◆ TAREAS A REALIZAR ◆
(a) ¿Puedes convertir en una lista breve el párrafo del texto sobre ciclistas sancionados que empieza por «Irónicamente, proféticamente», conservando sus datos principales?
(b) ¿Cómo seguiría el texto sobre ciclistas sancionados? Prolóngalo a partir de donde termina.

◆ TEXTO EXTRAÍDO ◆
Irónicamente, proféticamente, esas son justo las palabras pronunciadas por Danilo di Luca, positivo en el Giro de 2009, cuando anunció su regreso tras la sanción: "Lo que me ha ocurrido me ha enseñado una lección muy valiosa", dice el ciclista de Pescara. "Admito que cometí un error, pero he pagado por ello, pero no es cuestión de dejar la bicicleta. Volveré, y volveré a ganar". Otros, como Stefan Schumacher, mantienen un discurso más cínico, más sistemático: "Después de una sanción de dos años, la dureza del Tour no es nada comparada con lo que he pasado. Hace falta ser fuerte para aguantar toda la basura que me han echado encima. No me importa que algunos admitan todo lo que han hecho, pero actuar contra la gente de la que te has aprovechado no está nada bien. No tiene estilo. Es como en el colegio. Los chivatos nunca eran los más majos, ¿no?". O desafiante, como Alejandro Valverde, sancionado hasta enero de 2012 por la Operación Puerto: "He sufrido una persecución personal. Era una sanción casi anunciada, que podría llegar antes o después. Llegó el momento, y solo sé que hay que seguir luchando, trabajando, pensando ya en el regreso. Nunca pensé que para salir del trance debería haber confesado que tuve tratos con Eufemiano Fuentes. Soy inocente. No solo lo pienso, sé que lo soy. Hay que cumplir una sanción y la cumpliré aunque no la comparta. Y volveré. Estoy contento y a gusto conmigo mismo y lo que digan los demás no me importa".

◆ DATOS ALMACENADOS ◆
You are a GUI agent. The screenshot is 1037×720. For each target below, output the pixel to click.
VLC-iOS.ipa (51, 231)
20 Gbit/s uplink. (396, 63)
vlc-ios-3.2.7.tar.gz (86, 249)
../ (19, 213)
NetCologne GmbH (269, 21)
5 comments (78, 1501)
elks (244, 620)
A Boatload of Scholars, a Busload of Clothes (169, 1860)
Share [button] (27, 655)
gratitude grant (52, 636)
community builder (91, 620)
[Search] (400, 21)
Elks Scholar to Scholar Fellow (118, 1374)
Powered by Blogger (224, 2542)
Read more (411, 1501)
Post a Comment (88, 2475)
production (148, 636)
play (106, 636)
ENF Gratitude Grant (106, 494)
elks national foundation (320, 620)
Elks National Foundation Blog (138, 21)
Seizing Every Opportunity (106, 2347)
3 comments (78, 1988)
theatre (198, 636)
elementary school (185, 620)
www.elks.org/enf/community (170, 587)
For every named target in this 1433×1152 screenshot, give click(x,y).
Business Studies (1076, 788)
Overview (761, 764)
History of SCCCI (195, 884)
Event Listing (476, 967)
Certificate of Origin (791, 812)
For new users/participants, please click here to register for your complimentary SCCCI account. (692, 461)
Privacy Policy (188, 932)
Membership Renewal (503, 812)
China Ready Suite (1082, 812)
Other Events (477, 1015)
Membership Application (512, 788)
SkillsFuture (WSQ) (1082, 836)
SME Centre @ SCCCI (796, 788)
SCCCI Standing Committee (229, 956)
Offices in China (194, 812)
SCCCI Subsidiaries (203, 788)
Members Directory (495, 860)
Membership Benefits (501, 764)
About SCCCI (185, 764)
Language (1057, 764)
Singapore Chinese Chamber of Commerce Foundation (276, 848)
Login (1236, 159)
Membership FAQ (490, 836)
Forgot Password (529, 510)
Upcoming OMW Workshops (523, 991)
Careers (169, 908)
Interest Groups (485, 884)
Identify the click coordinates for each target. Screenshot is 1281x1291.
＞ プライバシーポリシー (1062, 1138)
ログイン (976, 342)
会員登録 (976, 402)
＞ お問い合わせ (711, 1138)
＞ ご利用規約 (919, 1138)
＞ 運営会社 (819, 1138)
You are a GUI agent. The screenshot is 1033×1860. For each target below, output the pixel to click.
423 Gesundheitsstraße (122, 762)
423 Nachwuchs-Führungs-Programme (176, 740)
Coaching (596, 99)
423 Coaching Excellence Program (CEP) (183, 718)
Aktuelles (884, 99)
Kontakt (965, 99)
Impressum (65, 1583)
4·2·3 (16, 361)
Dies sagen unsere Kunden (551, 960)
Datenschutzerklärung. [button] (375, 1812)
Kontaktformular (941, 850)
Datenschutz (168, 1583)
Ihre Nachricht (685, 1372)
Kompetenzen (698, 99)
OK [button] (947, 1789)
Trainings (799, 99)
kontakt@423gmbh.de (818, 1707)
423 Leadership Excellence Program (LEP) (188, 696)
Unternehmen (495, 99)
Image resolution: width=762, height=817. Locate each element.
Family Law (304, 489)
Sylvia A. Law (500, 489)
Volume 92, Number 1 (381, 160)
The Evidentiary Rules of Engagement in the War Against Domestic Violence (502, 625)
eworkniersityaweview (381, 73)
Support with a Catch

◆ RESULTADOS POR TAREA ◆
(a)
- Danilo di Luca, positivo en el Giro de 2009, anunció su regreso tras la sanción. Admitió su error, dijo haber pagado por él y prometió volver y volver a ganar.
- Stefan Schumacher mantuvo un discurso más cínico. Tras dos años de sanción, dijo que la dureza del Tour no es nada comparada con lo que ha pasado. Criticó a quienes actúan contra la gente de la que se aprovecharon y los comparó con los chivatos del colegio.
- Alejandro Valverde, sancionado hasta enero de 2012 por la Operación Puerto, se mostró desafiante. Afirmó haber sufrido una persecución personal y se declaró inocente. Dijo que cumplirá la sanción aunque no la comparta y que volverá.

(b)
O melancólica, como el prototipo del arrepentido, el británico David Millar, quien sufrió una transformación vital durante el periodo de sanción y regresó convertido en apóstol del antidopaje. En sus ojos curiosos, inquisitivos, en sus palabras, se cruzan, finalmente, todas las miradas, la voyeurística, la íntima, la introspectiva, la mítica. "Mi carrera ha sido un viaje, vuelvo a ser un chaval, vuelvo a vivir los tiempos en que el ciclismo era un mundo mítico para mí, cuando vivía en Hong Kong, devorando libros y revistas sobre ciclismo", dice. "Me hice profesional en Francia. Tenía 19 años. Inmediatamente me di cuenta de que no era como lo había soñado. Hielo y jeringuillas en las habitaciones, todo tipo de cosas. El choque con la realidad fue súbito y duro. Al principio no quería creerlo y fui capaz de mantener la pasión un tiempo, pero finalmente me dejé arrastrar por la espiral. No puedo escapar del hecho de que soy un exdopado, pero trato de verlo positivamente".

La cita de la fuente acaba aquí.